*Work required*:
All of the records need to be retyped exactly, with no line dropped.
____________
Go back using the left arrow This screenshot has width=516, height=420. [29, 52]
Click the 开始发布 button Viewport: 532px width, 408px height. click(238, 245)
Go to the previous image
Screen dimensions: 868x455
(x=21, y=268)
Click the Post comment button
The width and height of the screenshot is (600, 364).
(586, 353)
____________
*Result of the exercise*:
Go back using the left arrow This screenshot has width=516, height=420. [29, 52]
Click the 开始发布 button Viewport: 532px width, 408px height. click(238, 245)
Go to the previous image
Screen dimensions: 868x455
(x=21, y=268)
Click the Post comment button
The width and height of the screenshot is (600, 364).
(586, 353)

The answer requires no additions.